TASK DESCRIPTION
Copy exactly the lines starting at the one that contains "You are a computer-use agent." and running through the end of the material below. Exclude any pictures.
------------------------------
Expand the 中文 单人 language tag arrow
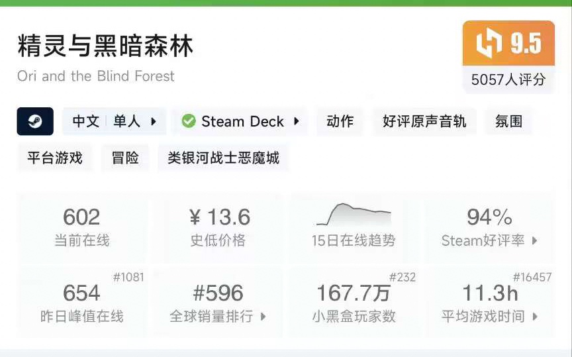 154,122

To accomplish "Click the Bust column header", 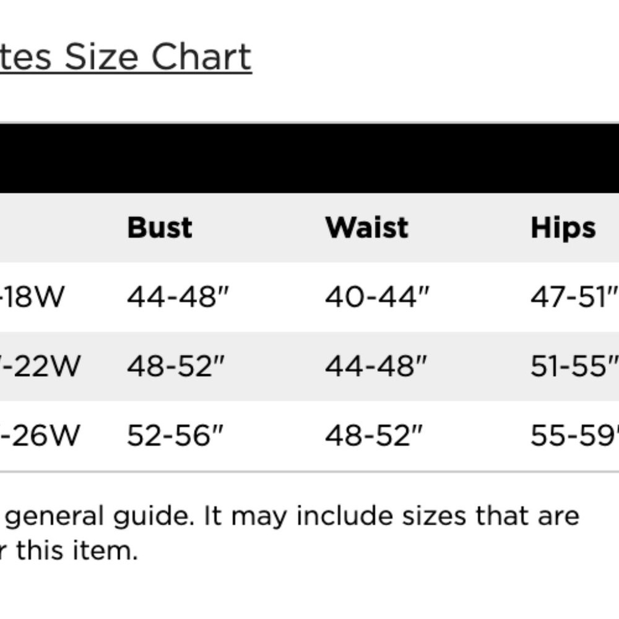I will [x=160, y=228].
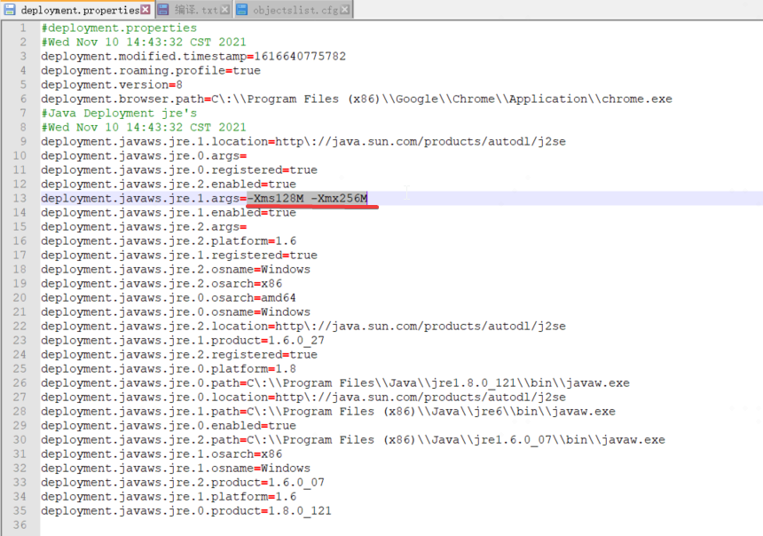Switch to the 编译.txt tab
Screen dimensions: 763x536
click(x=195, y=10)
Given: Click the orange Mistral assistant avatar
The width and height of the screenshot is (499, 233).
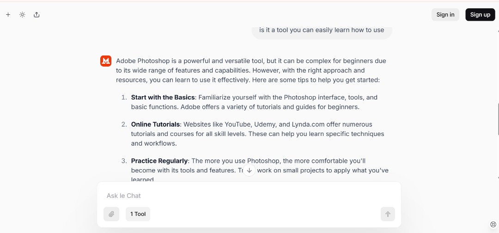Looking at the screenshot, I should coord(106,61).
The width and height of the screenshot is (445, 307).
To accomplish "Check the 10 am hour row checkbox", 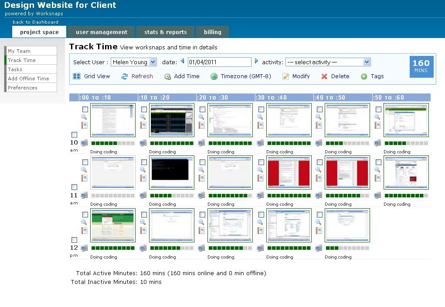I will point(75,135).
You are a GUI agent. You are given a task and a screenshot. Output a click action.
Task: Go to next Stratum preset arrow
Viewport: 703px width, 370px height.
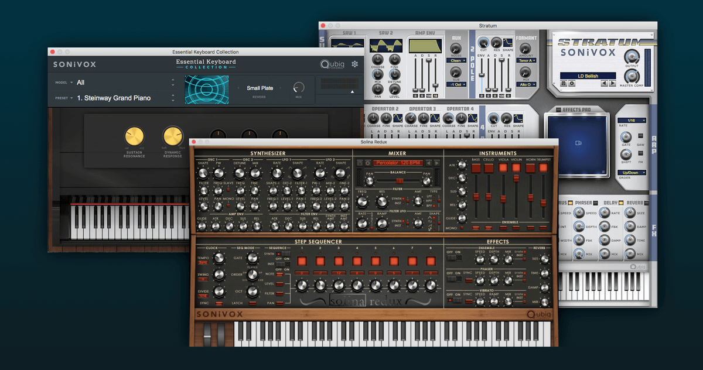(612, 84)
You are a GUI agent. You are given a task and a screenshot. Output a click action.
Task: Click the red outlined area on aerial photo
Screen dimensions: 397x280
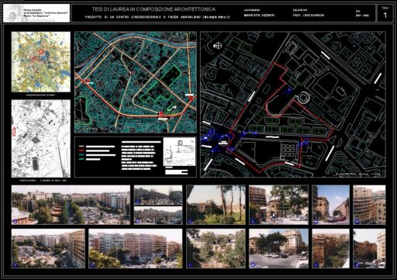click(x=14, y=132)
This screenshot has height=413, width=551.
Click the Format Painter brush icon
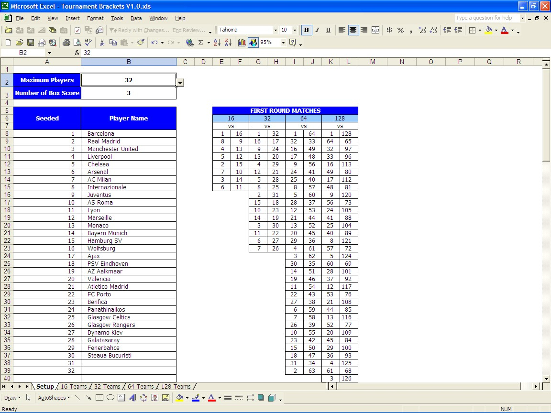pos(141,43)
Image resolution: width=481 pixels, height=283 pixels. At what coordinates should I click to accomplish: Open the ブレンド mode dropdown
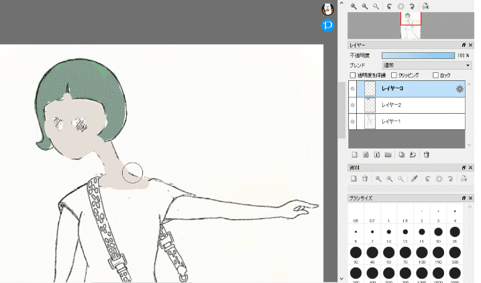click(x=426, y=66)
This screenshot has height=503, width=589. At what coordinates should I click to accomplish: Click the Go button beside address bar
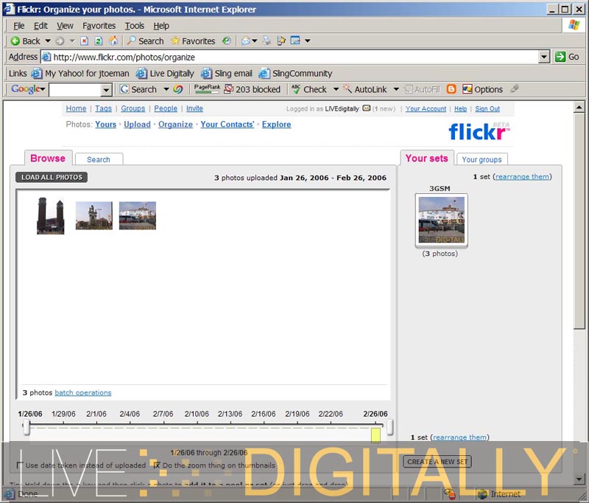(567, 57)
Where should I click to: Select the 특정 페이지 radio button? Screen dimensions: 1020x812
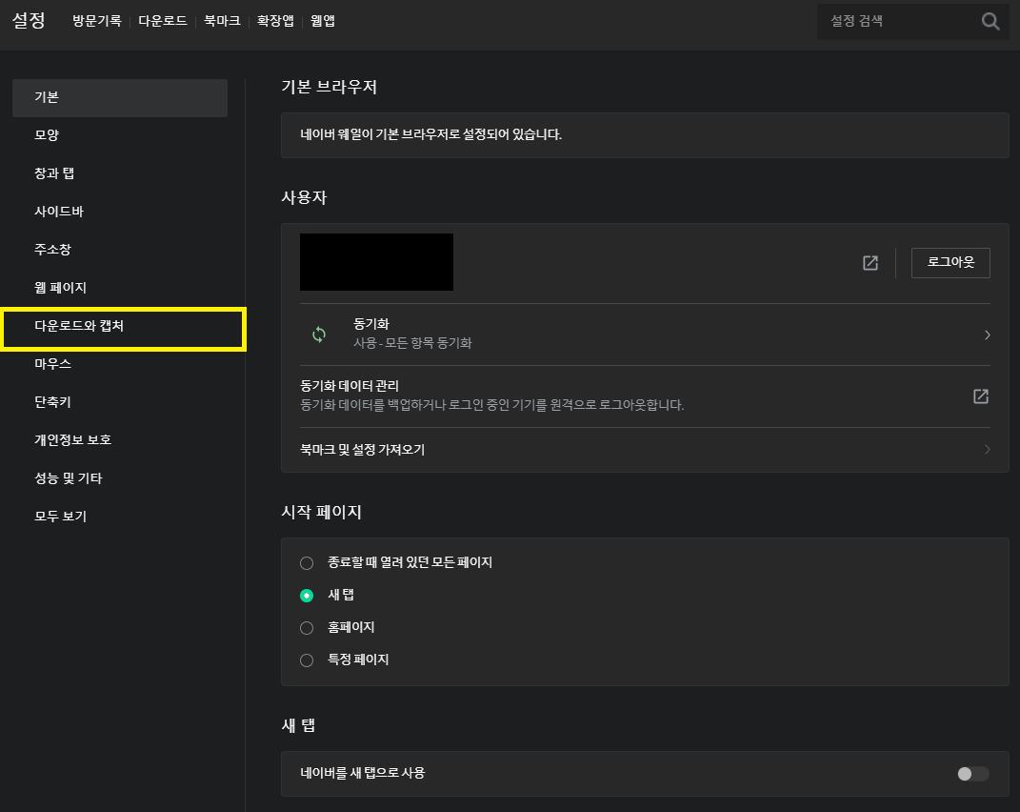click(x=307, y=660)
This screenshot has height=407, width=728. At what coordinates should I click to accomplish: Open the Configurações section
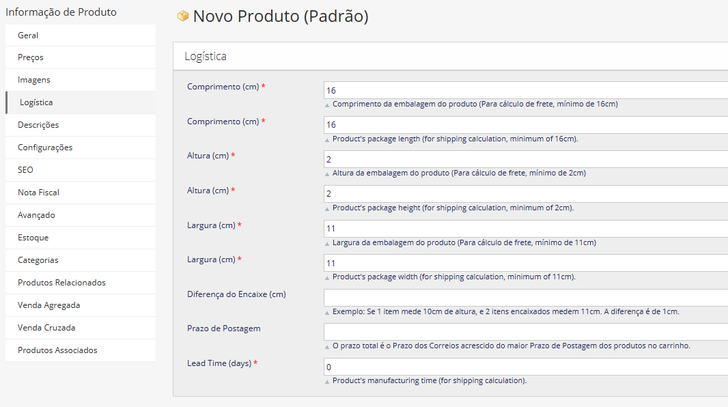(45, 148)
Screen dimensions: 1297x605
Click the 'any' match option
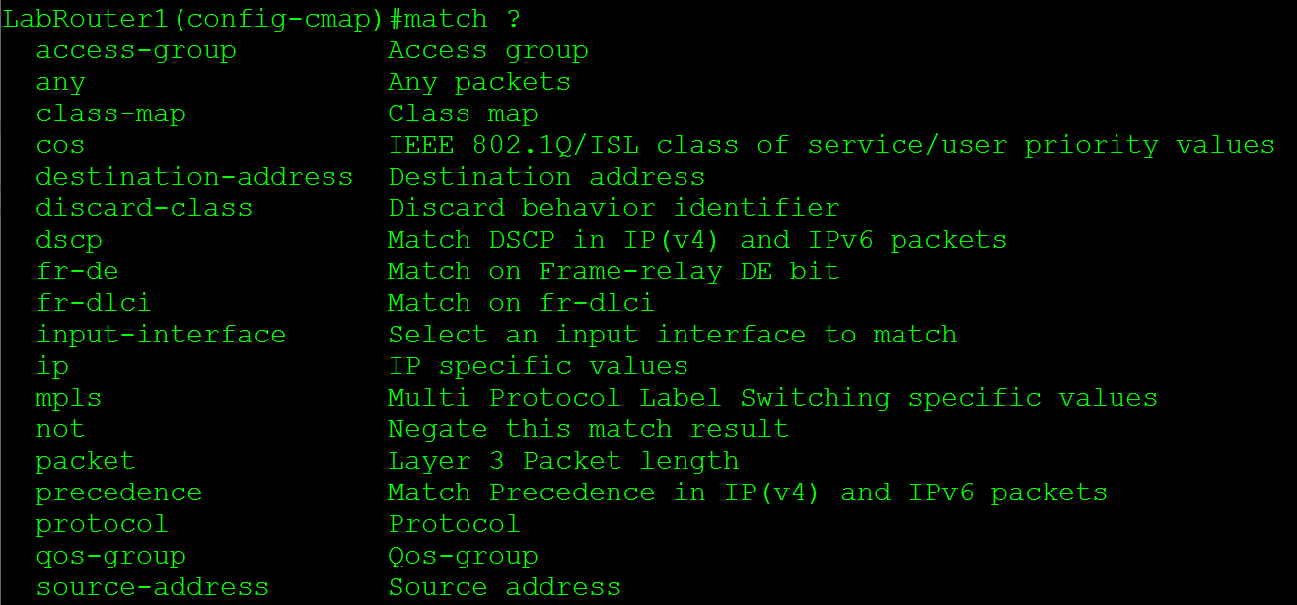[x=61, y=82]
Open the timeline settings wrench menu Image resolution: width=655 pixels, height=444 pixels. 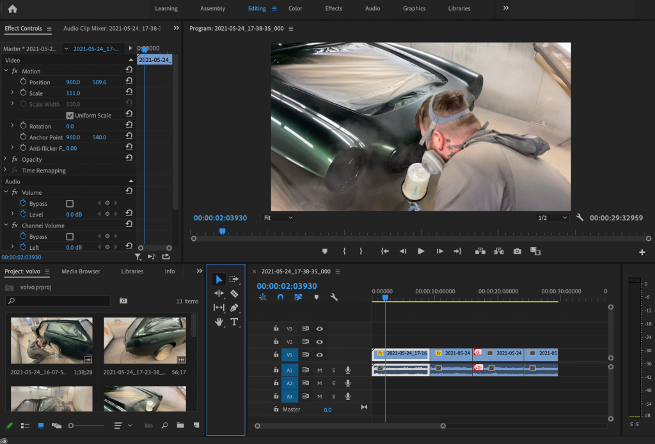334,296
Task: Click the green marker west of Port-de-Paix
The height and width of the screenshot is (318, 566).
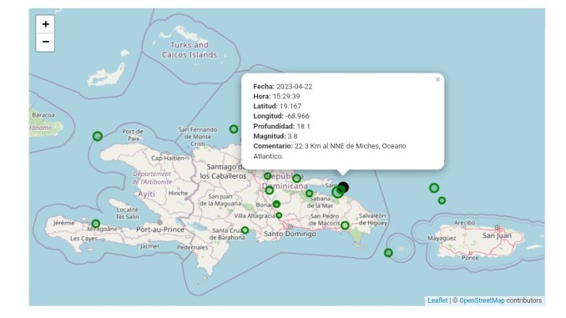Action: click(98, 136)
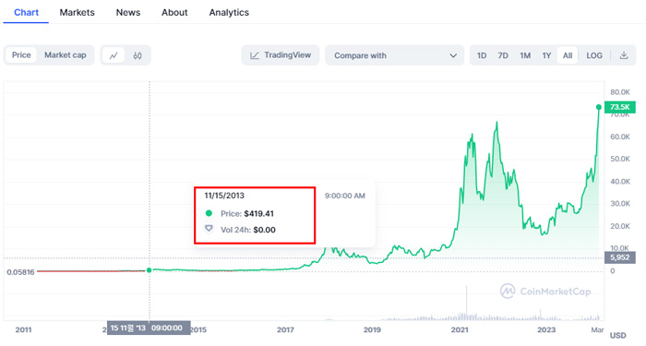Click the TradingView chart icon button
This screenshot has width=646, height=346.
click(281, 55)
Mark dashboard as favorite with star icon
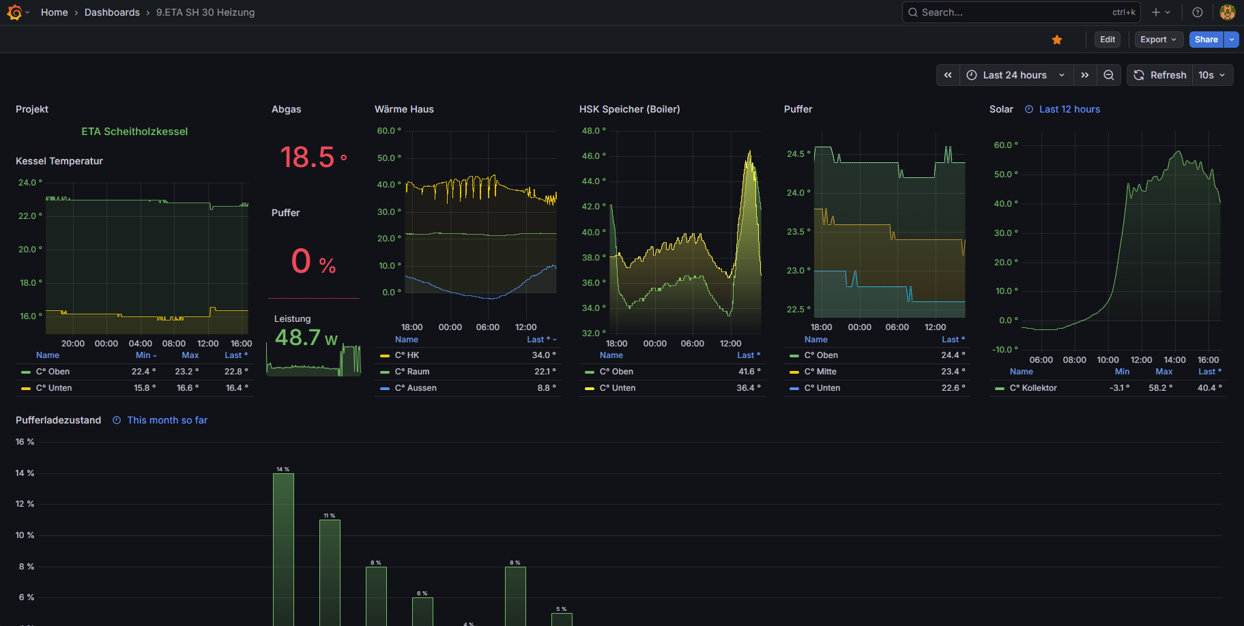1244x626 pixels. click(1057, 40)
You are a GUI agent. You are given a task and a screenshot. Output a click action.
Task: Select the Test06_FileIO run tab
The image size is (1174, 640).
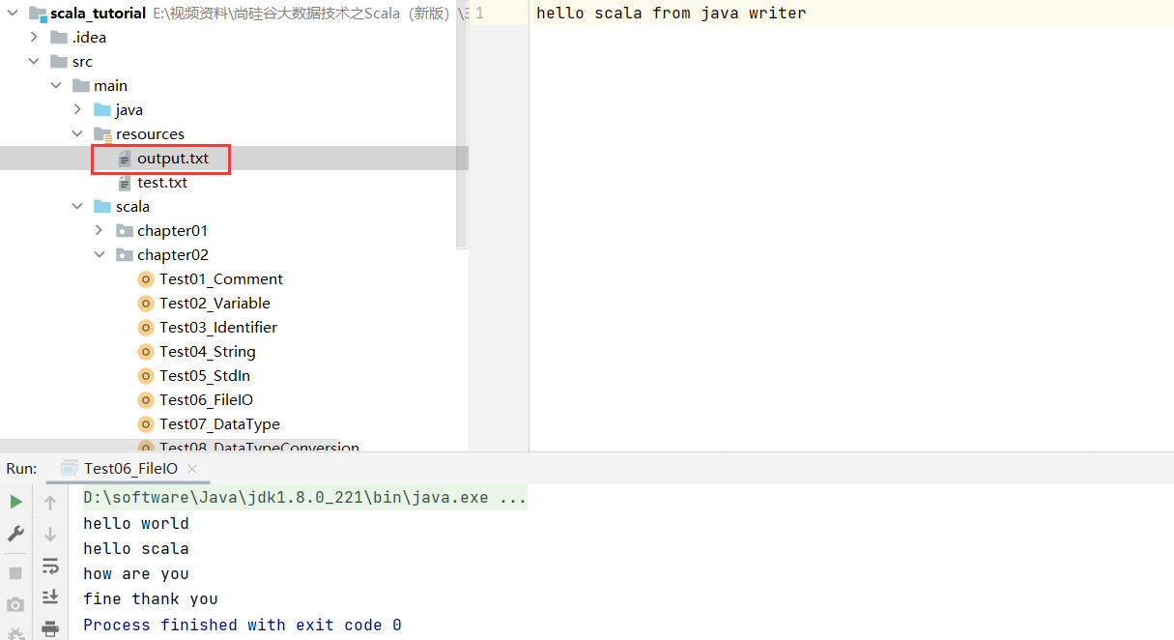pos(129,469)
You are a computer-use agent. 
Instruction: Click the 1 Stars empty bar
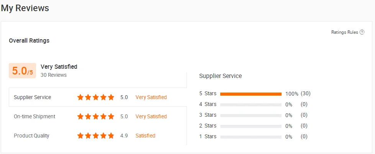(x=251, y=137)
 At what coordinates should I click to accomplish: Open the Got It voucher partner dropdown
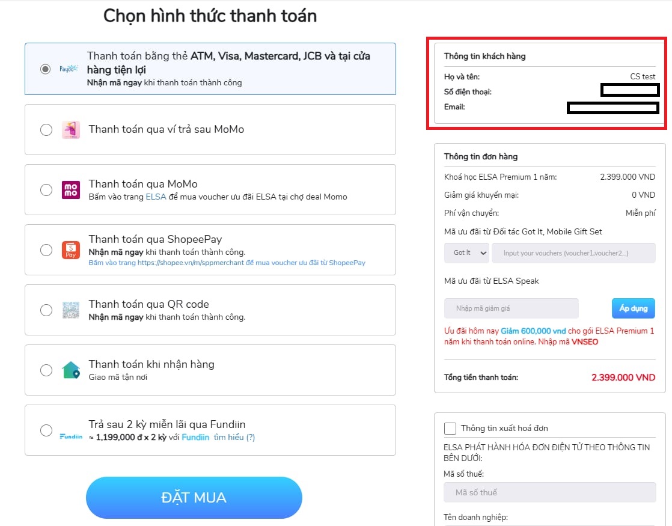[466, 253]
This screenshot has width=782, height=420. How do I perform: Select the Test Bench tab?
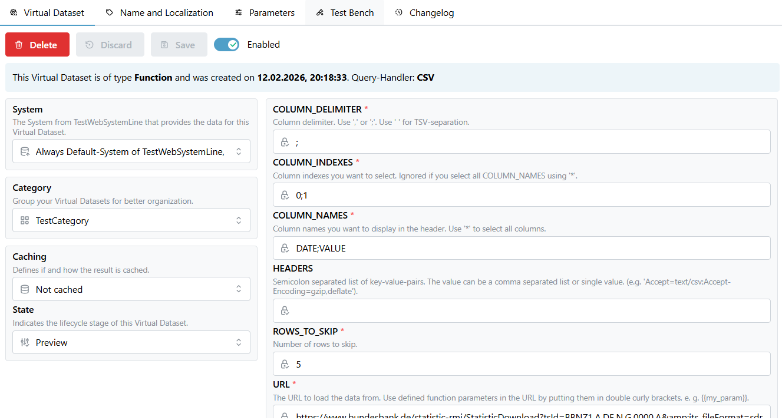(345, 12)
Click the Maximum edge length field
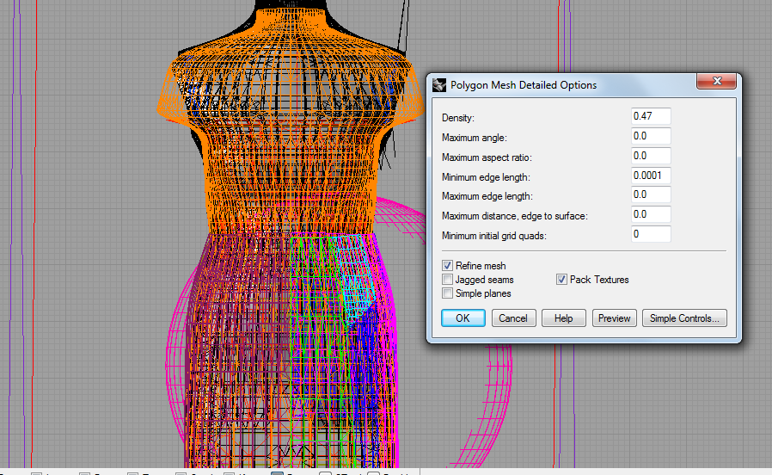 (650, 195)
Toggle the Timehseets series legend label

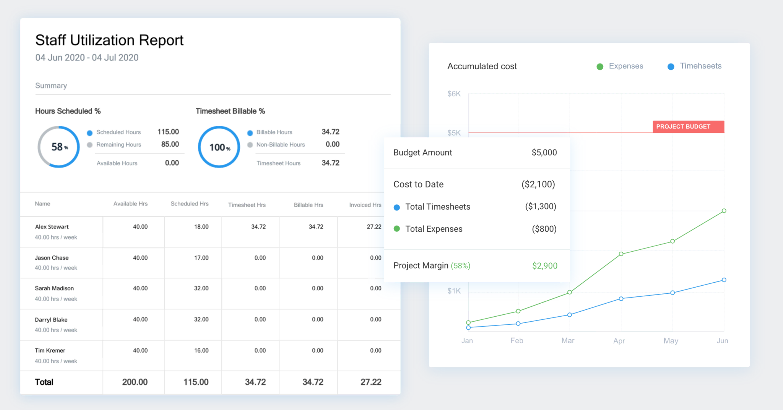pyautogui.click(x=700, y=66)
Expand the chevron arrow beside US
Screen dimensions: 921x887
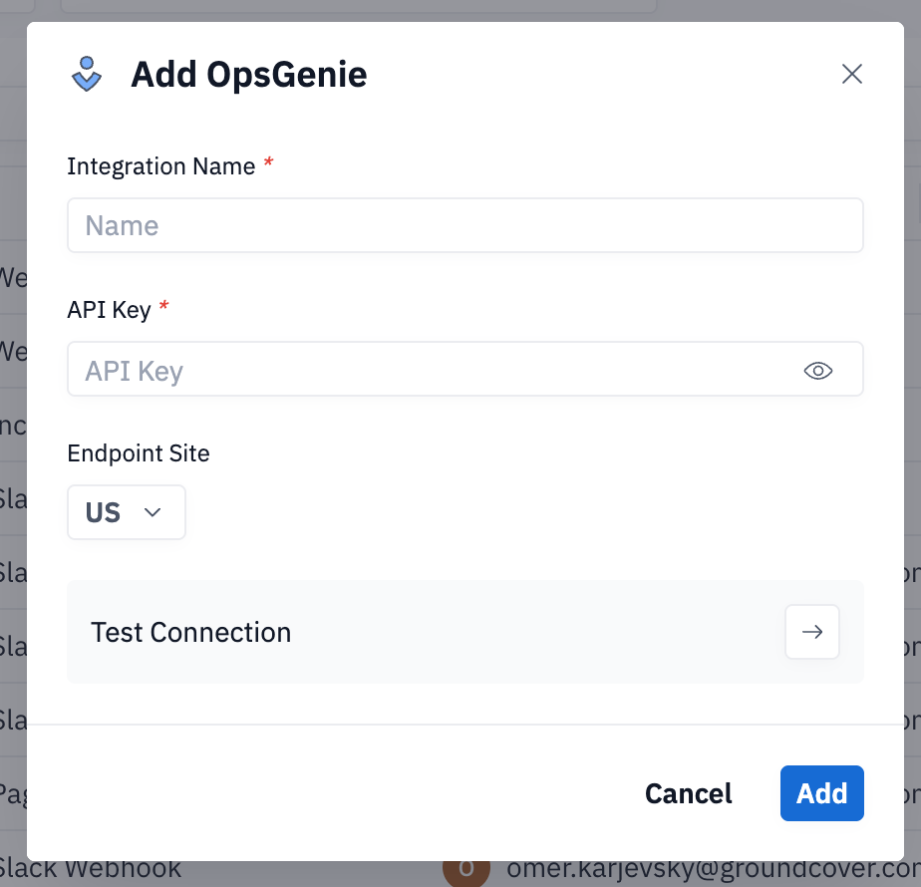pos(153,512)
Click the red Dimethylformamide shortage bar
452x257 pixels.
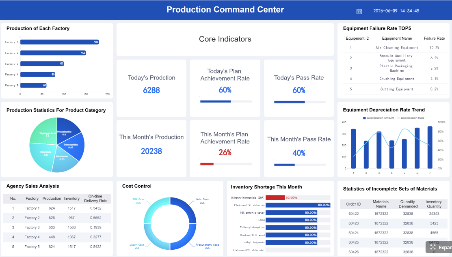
------------------------------
TASK SOLUTION
You are a computer-use agent. 
Instruction: Click the 1 Stars empty bar
(x=251, y=137)
 At what coordinates should I click to accomplish: Open the Got It voucher partner dropdown
[466, 253]
This screenshot has width=782, height=420. How do I perform: Select the Test Bench tab?
(345, 12)
Click the Maximum edge length field
 (650, 195)
Toggle the Timehseets series legend label

pyautogui.click(x=700, y=66)
Expand the chevron arrow beside US
Screen dimensions: 921x887
pos(153,512)
Click the red Dimethylformamide shortage bar
452x257 pixels.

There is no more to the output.